The site where he was killed in Hawaii is marked by a white obelisk and about 25 square feet (2.3 m2) of land around it is chained off. This land, though in Hawaii, has been given to the United Kingdom. Therefore, the site is officially a part of the UK. With the jurisdictions reversed exactly the same sort of situation exists at Runnymede where the U.S. has extraterritorial jurisdiction over a monument to John F. Kennedy. A nearby town is named Captain Cook, Hawaii, as well as several businesses.

Cook appeared on a US coin, the 1928 Hawaiian Sesquicentennial half dollar.
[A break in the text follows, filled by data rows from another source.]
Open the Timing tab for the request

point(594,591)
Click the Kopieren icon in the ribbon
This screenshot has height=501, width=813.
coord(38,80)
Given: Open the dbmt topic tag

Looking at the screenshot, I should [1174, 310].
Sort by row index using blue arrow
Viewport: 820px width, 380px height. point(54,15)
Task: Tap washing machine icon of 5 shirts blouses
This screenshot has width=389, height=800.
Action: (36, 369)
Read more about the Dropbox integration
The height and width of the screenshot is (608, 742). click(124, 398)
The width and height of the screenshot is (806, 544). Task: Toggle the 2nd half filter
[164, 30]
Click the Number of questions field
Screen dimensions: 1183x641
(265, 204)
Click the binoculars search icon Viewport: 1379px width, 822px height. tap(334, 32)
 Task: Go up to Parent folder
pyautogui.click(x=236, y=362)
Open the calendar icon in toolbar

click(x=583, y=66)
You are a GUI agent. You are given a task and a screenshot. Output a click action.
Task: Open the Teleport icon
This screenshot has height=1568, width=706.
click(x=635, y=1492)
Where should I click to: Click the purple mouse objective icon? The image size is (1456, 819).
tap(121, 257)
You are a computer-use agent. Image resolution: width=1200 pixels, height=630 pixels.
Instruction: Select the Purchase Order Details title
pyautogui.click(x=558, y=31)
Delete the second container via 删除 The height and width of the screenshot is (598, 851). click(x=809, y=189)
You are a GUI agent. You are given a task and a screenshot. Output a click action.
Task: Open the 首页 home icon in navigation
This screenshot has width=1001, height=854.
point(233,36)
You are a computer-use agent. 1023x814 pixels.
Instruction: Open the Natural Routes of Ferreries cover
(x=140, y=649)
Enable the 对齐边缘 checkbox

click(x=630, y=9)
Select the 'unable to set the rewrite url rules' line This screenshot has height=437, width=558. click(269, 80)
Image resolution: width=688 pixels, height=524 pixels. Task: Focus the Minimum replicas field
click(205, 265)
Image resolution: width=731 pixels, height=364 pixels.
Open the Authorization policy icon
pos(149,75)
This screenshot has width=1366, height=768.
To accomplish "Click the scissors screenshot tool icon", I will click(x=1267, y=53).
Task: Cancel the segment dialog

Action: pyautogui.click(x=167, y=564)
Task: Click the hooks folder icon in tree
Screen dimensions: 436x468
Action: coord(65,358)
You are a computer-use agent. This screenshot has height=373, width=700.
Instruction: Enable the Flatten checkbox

Minted during the celebration marking the 150th anniversary of his discovery of the islands, its low mintage (10,008) has made this example of Early United States commemorative coins both scarce and expensive.

The first tertiary education institution in North Queensland, Australia, was named after him, with James Cook University opening in Townsville in 1970. Numerous other institutions, landmarks and place names reflect the importance of Cook's contribution to knowledge of geography. These also include the Cook Islands, the Cook Strait, Cook Inlet, and the Cook crater on the Moon.

Tributes also abound in post - industrial Middlesbrough, and include a primary school, shopping square and the Bottle 'O Notes a public artwork by Claes Oldenburg erected in the town's Central Gardens in 1993. Also named after Cook is the James Cook University Hospital, a major teaching hospital serving the town and the wider area. At the site of his birthplace in Marton is the Captain Cook Birthplace Museum, located within Stewart Park. A granite vase just to the south of the museum marks the approximate spot where he was born.

The Royal Research Ship RRS James Cook was built in 2006 to replace the RRS Charles Darwin in the UK's Royal Research Fleet.

Aoraki / Mount Cook, the highest summit in New Zealand, is named for him. Another Mount Cook is on the border between the US state of Alaska and the Canadian Yukon Territory, and is designated Boundary Peak 182 as one of the official Boundary Peaks of the Hay – Herbert Treaty.

The Apollo 15 command module Endeavour was named after Cook's ship, HMS Endeavour, as is the space shuttle Endeavour. Another shuttle, Discovery, is named after Cook's HMS Discovery.

In Australian rhyming slang the expression "Captain Cook" means "look".

A monument to Capt. Cook stands on Easby Moor overlooking his boyhood village of Great Ayton.